It would depend on the situation. If the horses are used to being stalled they might feel more secure inside. It would also depend on how secure the barn is too. Things like doors banging in the wind, windows, or a metal roof rattling could be more upsetting than being out. Generally I would prefer out and never had a problem with that except for once when a tree came down on the fence. Of course my two year old climbed over both tree and downed fence and did a bit of exploring.


----------



## Soccergoalie322 (May 20, 2014)

Yogiwick, you have it backwards. A watch is when the conditions make it possible for a tornado and a arning is when there is an actual tornado is your area.


----------



## greenhaven (Jun 7, 2014)

It seems to me there is no right or wrong answer, everything is "a wing and a prayer" and strategically-placed owner info for the just in case. I moved to Michigan last year from the area of Illinois that just got slammed with FOUR tornadoes at once this past week. At least one was so big that a direct hit on a barn OR pasture is practically a guarantee of fatalities. As a matter of fact it happened.

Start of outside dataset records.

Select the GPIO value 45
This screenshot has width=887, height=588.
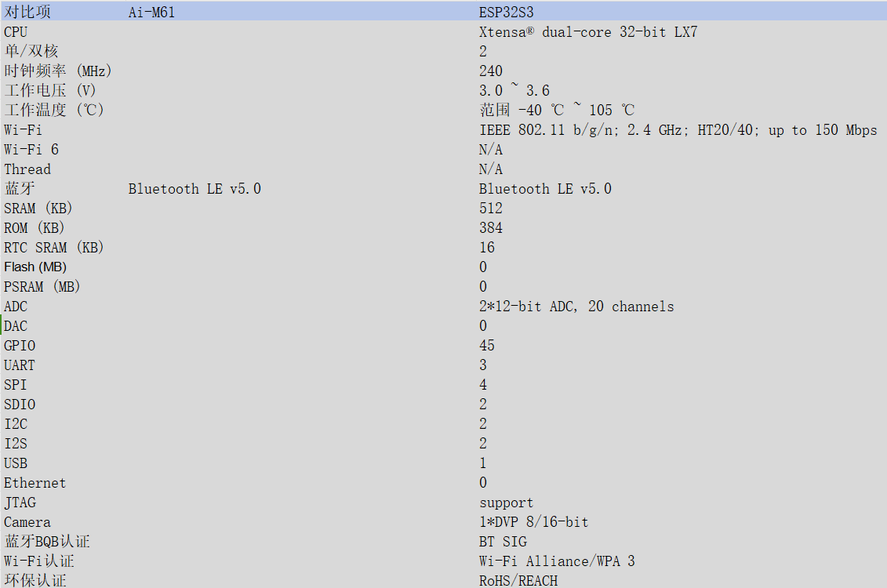coord(486,345)
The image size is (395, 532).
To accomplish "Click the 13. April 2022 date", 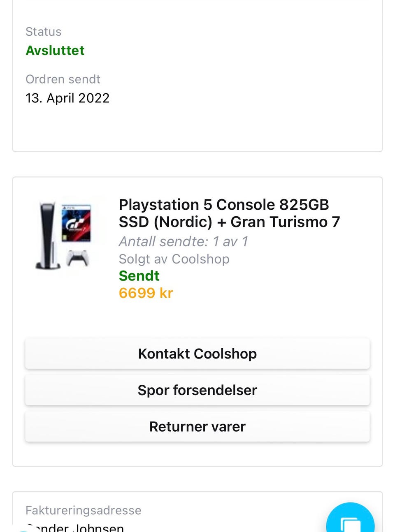I will pos(67,98).
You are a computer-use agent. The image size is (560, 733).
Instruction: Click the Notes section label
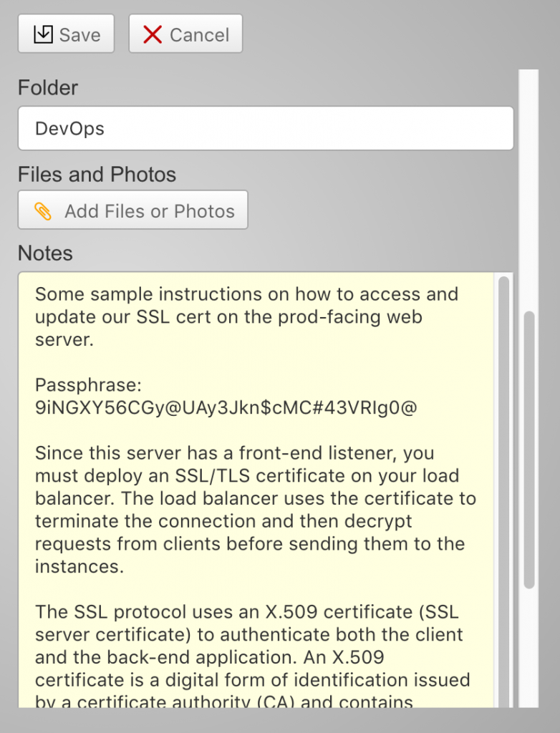coord(45,253)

If a tornado is going to hit there is nothing you can do, which is why I advocate like so many others to allow the horses to choose in or out at will. And if you live in tornado country and are not set up this way I advise you to rethink your game plan.


----------



## NBEventer (Sep 15, 2012)

I can't speak about Tornadoes but I live in Hurricane zone. When we have hurricane weather mine stay out. Every inch of me wants to bring them in thinking it is better for them, but so many barns are destroyed during hurricanes from the strong winds. If my girls were inside the barn and it collapsed I know they would be killed. So I leave them out with leather halters on that have identification tags on them. I have shelter in the pasture so they have places to go for safety. I just check on them every half hour to make sure they are okay.

During Hurricane Arthur I had 4 horses here and they were all outside just chilling under the trees in the full force of the storm. I went out to check on them and they were like "yea? 'Sup? We just chillin" lol. So I know they are okay.


----------



## Yogiwick (Sep 30, 2013)

soccergoalie32 said:


> Yogiwick, you have it backwards. A watch is when the conditions make it possible for a tornado and a arning is when there is an actual tornado is your area.


Yes that is what I meant... (goes back to check what I wrote!)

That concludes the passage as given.